Do landlords have to accept pets?

Finding somewhere decent to rent can be difficult enough – but what if you’ve got a four-legged friend to think about as well?

For years, people have been confused by the rules around landlords accepting pets – and now, there are new changes to take into account too.

What’s more, every tenancy agreement is different – with various rules for certain properties, landlords and animals – which makes it all the more puzzling.

Thankfully, experts have shared what new guidelines mean for tenants and what rights landlords have.

Do landlords have to accept pets?

‘The short answer is yes – unless they have a very good reason not to,’ says Vince Courtney, group lettings director at Andrews Property Group.

‘Renting with pets has often been an emotive topic and it can cause tensions between landlords and tenants. Renters with pets have often struggled to find properties that will accept them.’

Vince says the Government has now made changes to make it easier for tenants with pets to find a property, while at the same time offering protection to landlords.

He adds: ‘Under the Government’s new Model Tenancy Agreement, it will be easier for responsible tenants with well-behaved pets to secure rented accommodation. 

‘The new standard agreement has consent for pets as the default position. And landlords will no longer be able to blanket ban pets without good reason.

‘If a landlord has an objection, they will have to put it in writing why they are objecting, within 28 days of a tenant making a written pet request.

‘To ensure that landlords are also protected – after all not all pets are well-behaved – tenants will have a legal duty to repair or cover the cost of repairing any damage to a property that has been caused by their pet.’

However, while this all sounds positive, it’s not that simple.  

Ross Counsell, a chartered surveyor and director at Good Move, says: ‘Private landlords still have final say on who they rent their property out to, and can “discriminate” against people with pets if they wish. And although tenants can request to have pets in the property, as of yet there is no legal obligation for landlords to grant these requests. 

‘Hopefully, the future will allow Brits to find suitable rented accommodation for them and their pets.’

What counts as a ‘well-behaved pet’ and a ‘responsible owner’?

Chris Salmon, an operations director of property law specialists Quittance Legal Services, says: ‘These are by no means completely defined terms, but some of the factors that will be considered in a dispute are: has the pet been microchipped? Does the owner have a history of any offences related to their pet, such as fouling? Does the pet have insurance?
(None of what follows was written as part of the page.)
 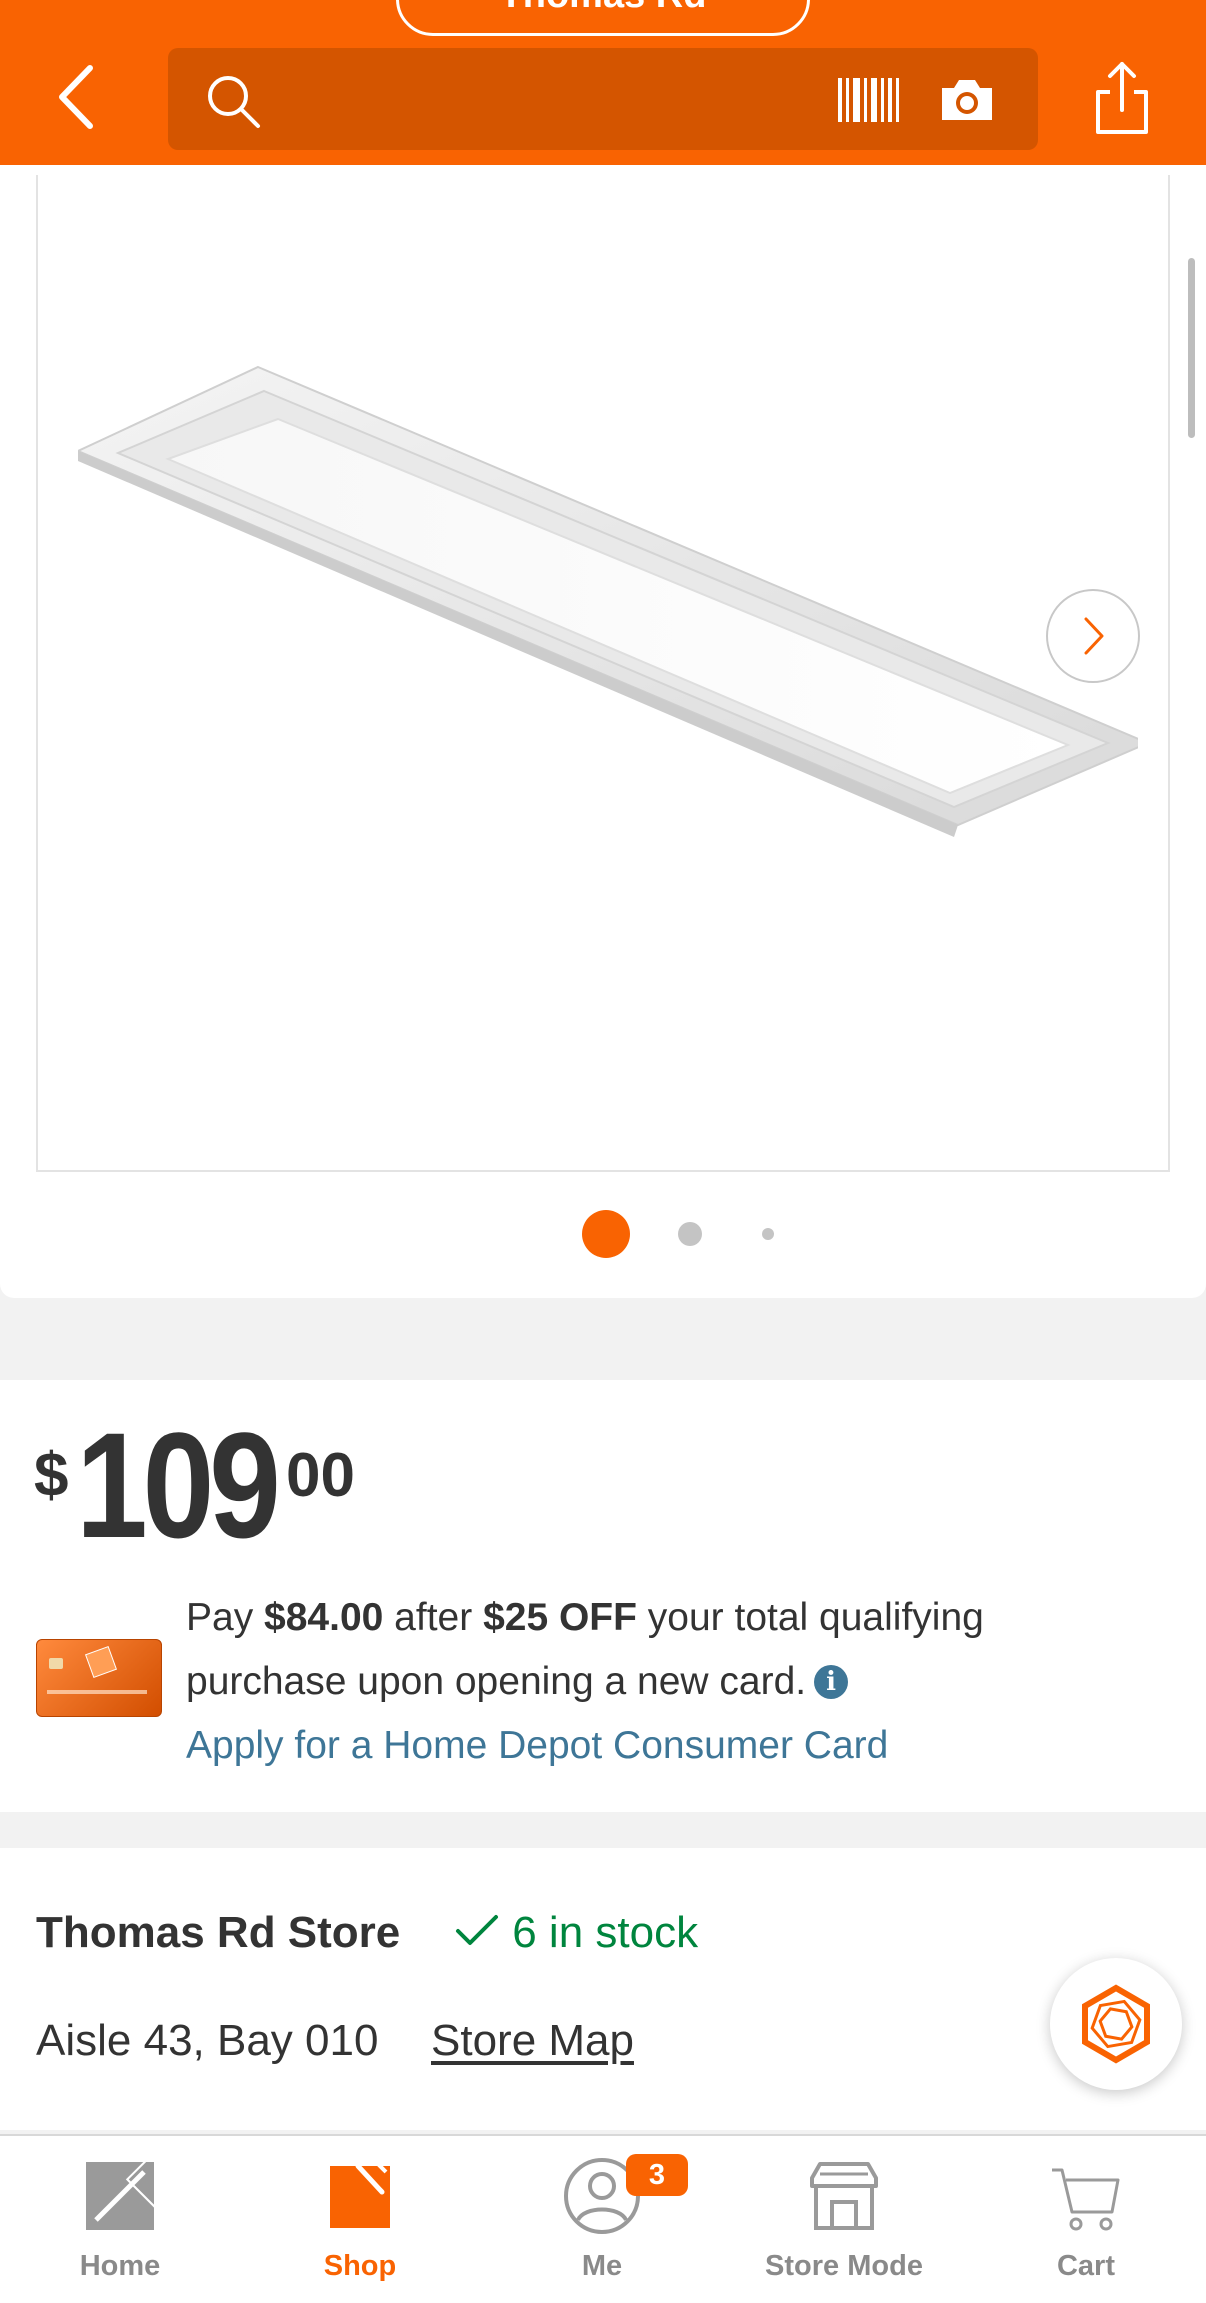 I want to click on chevron-right-icon, so click(x=1094, y=636).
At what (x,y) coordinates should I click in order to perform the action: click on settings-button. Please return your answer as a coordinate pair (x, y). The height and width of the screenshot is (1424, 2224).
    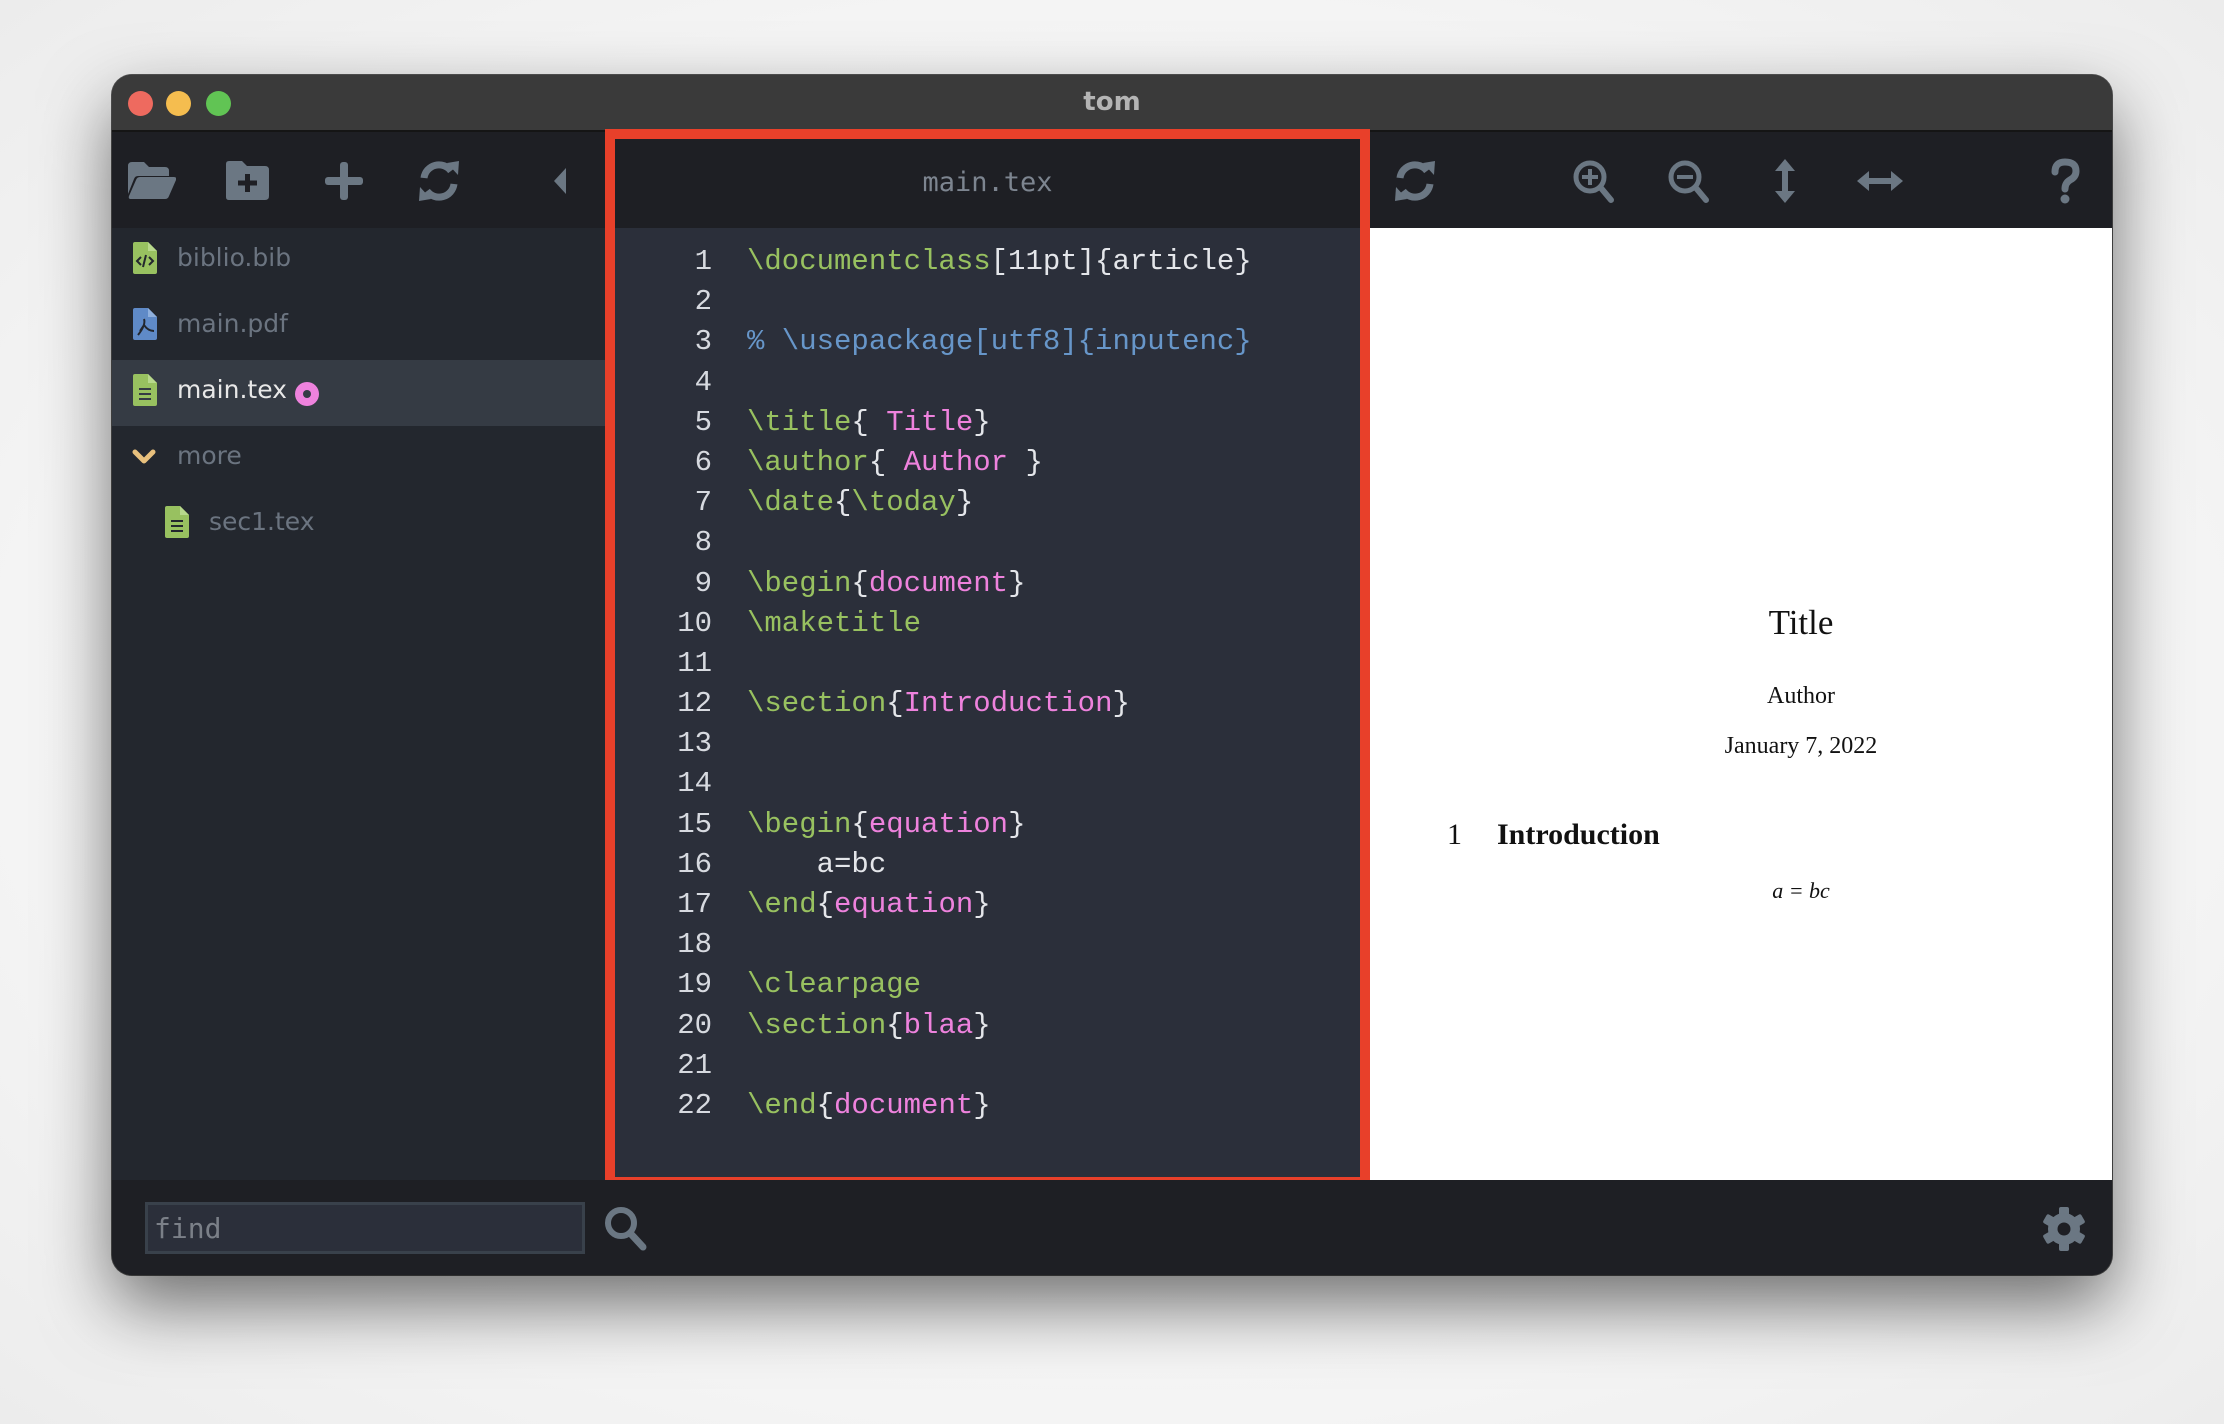
    Looking at the image, I should click on (2064, 1229).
Is there a contingency plan for the pet if the owner is unable to access the property for an extended period of time (such as a holiday)?’

For pets, this accounts for whether they are aggressive or destructive, or if they have a history of antisocial behaviour – such as excessive barking.

Ultimately, it’s down for the landlord to decide what a ‘well-behaved pet’ and a ‘responsible owner’ looks like.

Chris adds: ‘These terms are yet to be fully defined so disputes will result in an appeal to what seems reasonable rather than any knock down arguments to show beyond doubt whether an owner/pet is or is not responsible/safe.’

What landlord insurance is there for tenants with pets?

Tenants with pets are required to pay for any damage caused by the pet.

But landlords that rent their property to pet owners may wish to consider taking out an insurance policy that will cover accidental damage, too.

Landlord contents insurance often covers unintentional damage by a tenant’s animal.